= WORK REQUEST =
Print the lines in the listing below that fall between the line with "You are a computer-use agent. Viewport: 1353px" and the line with "Screen dimensions: 1150x647", those two lines included, exactly as they stand and with nothing else.

= INFORMATION =
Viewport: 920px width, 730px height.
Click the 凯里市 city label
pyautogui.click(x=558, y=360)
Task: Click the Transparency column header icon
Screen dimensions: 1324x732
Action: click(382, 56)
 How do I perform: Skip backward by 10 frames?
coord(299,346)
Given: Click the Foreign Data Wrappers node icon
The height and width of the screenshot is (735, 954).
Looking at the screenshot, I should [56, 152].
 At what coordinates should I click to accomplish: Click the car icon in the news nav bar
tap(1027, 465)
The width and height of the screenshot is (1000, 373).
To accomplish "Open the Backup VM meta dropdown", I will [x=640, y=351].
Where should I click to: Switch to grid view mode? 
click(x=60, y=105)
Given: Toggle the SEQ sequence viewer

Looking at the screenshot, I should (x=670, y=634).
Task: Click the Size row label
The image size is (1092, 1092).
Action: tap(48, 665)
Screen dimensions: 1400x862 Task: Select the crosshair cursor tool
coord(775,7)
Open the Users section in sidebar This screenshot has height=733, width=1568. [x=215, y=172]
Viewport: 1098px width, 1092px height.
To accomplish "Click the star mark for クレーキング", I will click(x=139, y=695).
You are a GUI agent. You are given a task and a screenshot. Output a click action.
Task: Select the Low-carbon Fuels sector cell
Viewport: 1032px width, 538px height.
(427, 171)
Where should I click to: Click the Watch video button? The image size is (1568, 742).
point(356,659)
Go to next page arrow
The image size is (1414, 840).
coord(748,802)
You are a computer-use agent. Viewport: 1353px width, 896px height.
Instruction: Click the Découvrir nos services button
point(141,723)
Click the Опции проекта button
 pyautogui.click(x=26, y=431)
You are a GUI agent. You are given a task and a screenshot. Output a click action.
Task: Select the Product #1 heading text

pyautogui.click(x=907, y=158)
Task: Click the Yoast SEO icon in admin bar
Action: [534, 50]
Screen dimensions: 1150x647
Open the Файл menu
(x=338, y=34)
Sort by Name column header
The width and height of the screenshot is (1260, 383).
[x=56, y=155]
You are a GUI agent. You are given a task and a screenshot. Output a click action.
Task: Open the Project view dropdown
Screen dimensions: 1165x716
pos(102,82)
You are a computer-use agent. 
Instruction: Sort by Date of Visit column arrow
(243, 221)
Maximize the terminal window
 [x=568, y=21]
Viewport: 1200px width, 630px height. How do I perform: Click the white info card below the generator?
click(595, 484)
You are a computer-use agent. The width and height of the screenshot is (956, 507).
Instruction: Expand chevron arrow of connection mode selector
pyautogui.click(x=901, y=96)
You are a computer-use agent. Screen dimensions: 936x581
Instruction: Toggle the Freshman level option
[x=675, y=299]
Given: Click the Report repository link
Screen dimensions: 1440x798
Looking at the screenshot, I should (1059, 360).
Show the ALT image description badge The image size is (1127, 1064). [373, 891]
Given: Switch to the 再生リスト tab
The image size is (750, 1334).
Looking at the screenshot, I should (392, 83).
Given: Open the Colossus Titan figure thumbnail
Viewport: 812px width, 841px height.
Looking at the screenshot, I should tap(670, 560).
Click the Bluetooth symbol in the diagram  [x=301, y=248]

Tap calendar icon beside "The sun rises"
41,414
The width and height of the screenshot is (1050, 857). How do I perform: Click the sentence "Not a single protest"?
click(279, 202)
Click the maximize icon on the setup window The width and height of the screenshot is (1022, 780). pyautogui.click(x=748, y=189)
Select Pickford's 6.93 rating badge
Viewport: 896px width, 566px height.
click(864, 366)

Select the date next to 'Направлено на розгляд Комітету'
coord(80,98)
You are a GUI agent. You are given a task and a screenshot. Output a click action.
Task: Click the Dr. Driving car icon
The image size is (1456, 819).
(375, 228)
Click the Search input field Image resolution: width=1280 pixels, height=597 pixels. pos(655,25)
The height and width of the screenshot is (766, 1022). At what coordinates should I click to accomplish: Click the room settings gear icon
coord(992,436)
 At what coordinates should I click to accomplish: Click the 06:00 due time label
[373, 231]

= RESULT FOR THIS EXERCISE =
You are a computer-use agent. Viewport: 1353px width, 896px height.
Instruction: Click the Découvrir nos services button
point(141,723)
Click the Опции проекта button
 pyautogui.click(x=26, y=431)
You are a GUI agent. You are given a task and a screenshot. Output a click action.
Task: Select the Product #1 heading text

pyautogui.click(x=907, y=158)
Task: Click the Yoast SEO icon in admin bar
Action: [534, 50]
Screen dimensions: 1150x647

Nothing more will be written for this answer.